Despite the gradual increase in the use of robo-advisors, their poor penetration remains a matter of concern. Extant research testifies to the various benefits of using robo-advisors. While robo-advisors are capturing a large portion of the financial market, little is known about the factors that impact investor adoption and use. This research examines the factors that influence the adoption of robo-advisors in the Indian context. Data was gathered from 445 investors with prior experience in stock market investing using a non-probability-based snowball sampling method. We analysed our results using partial least square- structural equation modelling (PLS-SEM). We find trust, anxiety, performance expectancy, and preference for human advisors as significant determinants of behavioural intention. These factors are tested under the moderating effects of age, gender, and investment knowledge.

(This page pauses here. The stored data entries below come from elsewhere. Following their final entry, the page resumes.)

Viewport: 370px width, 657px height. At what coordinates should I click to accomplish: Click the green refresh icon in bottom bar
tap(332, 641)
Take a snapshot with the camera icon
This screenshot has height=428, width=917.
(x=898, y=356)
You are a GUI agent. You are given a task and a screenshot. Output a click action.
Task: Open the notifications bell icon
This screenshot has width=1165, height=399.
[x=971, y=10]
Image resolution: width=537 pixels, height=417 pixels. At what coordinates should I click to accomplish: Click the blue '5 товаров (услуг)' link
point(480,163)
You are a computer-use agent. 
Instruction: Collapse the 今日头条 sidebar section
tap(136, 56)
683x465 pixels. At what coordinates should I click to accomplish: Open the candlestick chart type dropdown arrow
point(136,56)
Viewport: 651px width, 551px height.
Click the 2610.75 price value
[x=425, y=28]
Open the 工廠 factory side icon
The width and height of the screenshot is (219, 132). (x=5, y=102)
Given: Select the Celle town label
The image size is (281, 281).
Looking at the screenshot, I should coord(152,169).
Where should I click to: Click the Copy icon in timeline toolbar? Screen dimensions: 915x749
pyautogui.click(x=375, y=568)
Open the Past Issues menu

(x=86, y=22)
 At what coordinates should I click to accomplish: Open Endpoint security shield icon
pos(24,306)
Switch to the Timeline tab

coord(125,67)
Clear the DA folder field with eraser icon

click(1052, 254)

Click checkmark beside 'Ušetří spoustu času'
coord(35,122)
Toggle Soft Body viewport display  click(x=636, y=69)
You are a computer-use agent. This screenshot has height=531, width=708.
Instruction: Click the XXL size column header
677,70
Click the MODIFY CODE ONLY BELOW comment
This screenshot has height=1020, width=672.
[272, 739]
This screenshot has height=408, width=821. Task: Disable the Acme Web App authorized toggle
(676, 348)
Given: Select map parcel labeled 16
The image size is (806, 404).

Our study considers the user-centric perspective and leverages the responses of investors, the ultimate users of this service, to gain insights into the factors that drive the adoption of robo-advisory services. Such insights would be of great use to service providers in increasing their customer base. Existing and potential investors may be familiarised with the AI-based services via brochures, manuals, and testimonials explaining the advantages, usage, and scope of these services.